Scientific literature also plays a role in the body-shaming problem. Just go to PubMed and select a random study on obesity. Warning! Spoiler alert in the next sentence!! Typically, the opening paragraph in the introduction will contain a “catastrophic” description about how terrible obesity is for society and for an individual, how much does it cost to European or American health systems, how many months of life expectancy it reduces, and how many times does obesity increase the risk for a range of terrible diseases, such as cancer, diabetes type II, depression, and sexual dysfunction.

While it is true that obesity – specially in combination with other vascular risk factors– might prove detrimental for health, the obesity literature tends to “forget” to disclose that a number of people with overweight or obesity live a perfectly happy, healthy, and meaningful life. Moreover, body mass index, the measure more vastly utilized as surrogate for obesity (defined by kg/m2), might not be adequate to describe overweight, specially, in people with large muscular volume.

And let’s not talk about how does the media represents obesity, when referring to some scientific study. Just imagine a hypothetical scenario in which some scientist have observed that obesity is associated with something random and, in appearance, catastrophic, like 0.25% more probabilities for using the grimacing face emoji while texting on WhatsApp (is it just me? I hate this emoji!!). And let’s imagine that newspapers want to report this important bad news to the general audience. Together with the text referring to the scientific article, I am sorry to tell you that it is highly unlikely that you will see a picture of beautiful and inspiring people with obesity, like say, Tess Holliday or Adele (I mean, the Adele from “Never mind, I’ll find someone like youuuuu”; not the new slim Adele).
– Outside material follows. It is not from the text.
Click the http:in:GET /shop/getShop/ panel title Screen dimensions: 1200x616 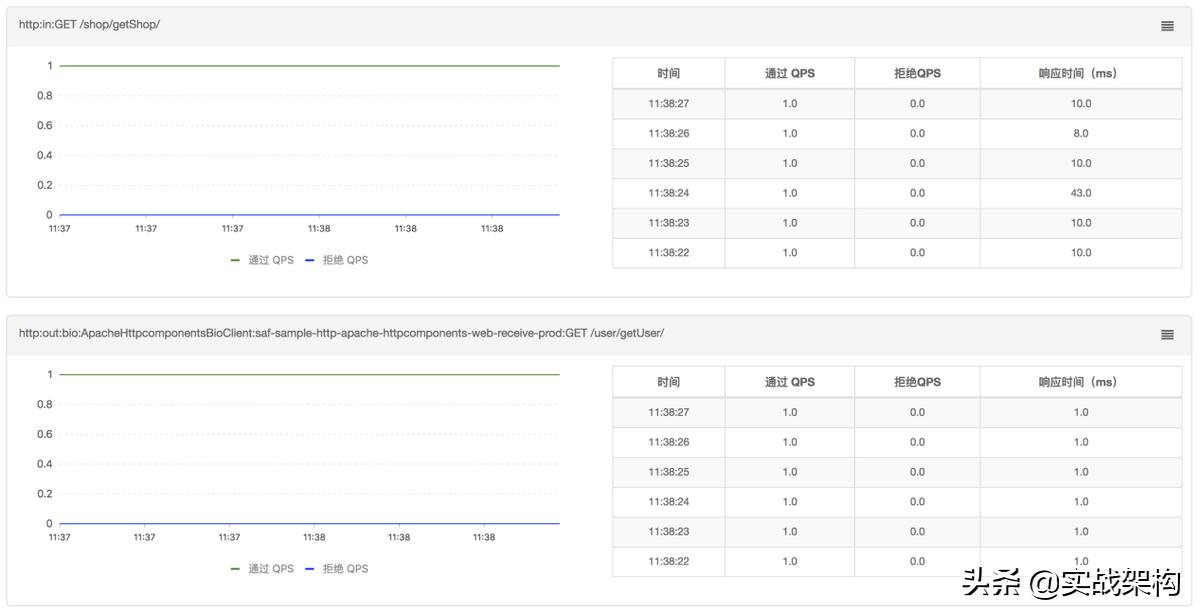[89, 25]
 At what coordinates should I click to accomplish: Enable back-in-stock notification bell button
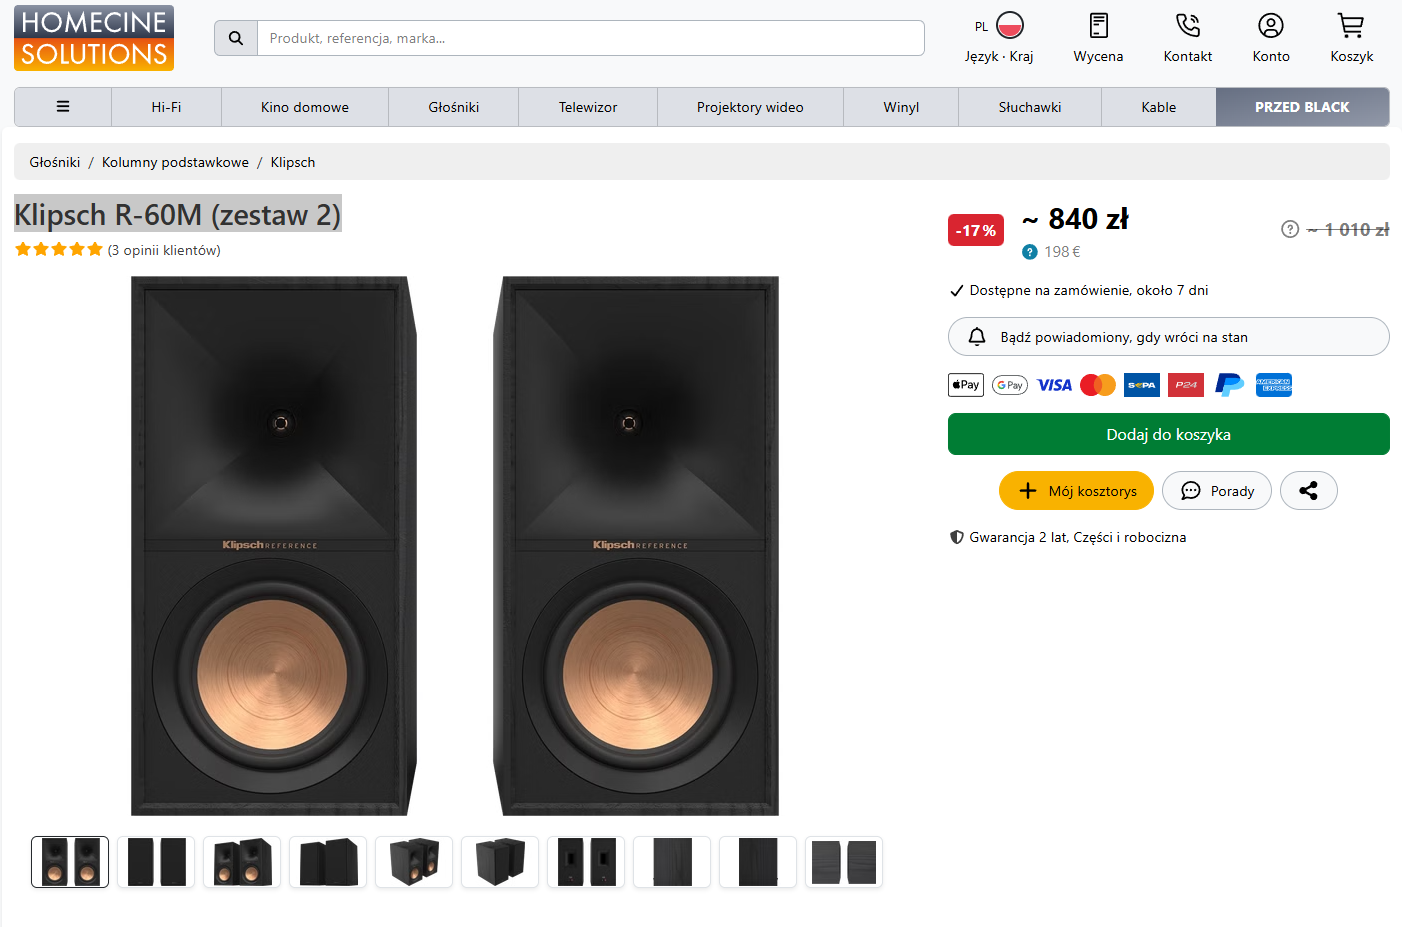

Rather, illustrating the alarming and apocalyptic study, you will likely see a photograph portraying the centric 20% of a person’s body (well, you guess it’s a person, but since you just see 20% of the body, it could perfectly be only a pillow with a human shape), displaying a corpulent belly wearing an extremely tight, ugly, four sizes smaller, and probably fuchsia T-shirt. And you might guess, wasn’t there any other more appropriate T-shirt to wear? Was it absolutely necessary to pick the T-shirt up from the Zara kids section? Sometimes it is useful to remember that, if some jeans make muffing tops on you, it is not you the one who has a problem: simply, your jeans are too tight for you to wear them.

I eagerly await the day when we no longer tolerate social messages that shame people’s appearance, culture, or sexuality. Perhaps we can all try to transform our immediate environment in a peaceful and tolerant space, where we all feel secure enough to freely express our own personality and our own cultural traditions. We might not only reduce the incidence of disordered eating behaviors. We might also build open and inclusive societies that fight against prejudices and narrow-minded attitudes. As the transgender Leelah Alcorn famously wrote in her suicide note at the beginning of this year, ‘fix society. Please’.


  1. Stice E, Maxfield J, Wells T. Adverse effects of social pressure to be thin on young women: An experimental investigation of the effects of “fat talk.” Int J Eat Disord. 2003; 34(1):108–17.
  2. Polivy J, Herman CP. Dieting and binging. A causal analysis. Am Psychol. 1985, 40(2):193–201.
  3. Via E, Soriano-Mas C, Sánchez I, Forcano L, Harrison BJ, Davey CG, et al. Abnormal Social Reward Responses in Anorexia Nervosa: An fMRI Study. PLoS One 2015; e0133539.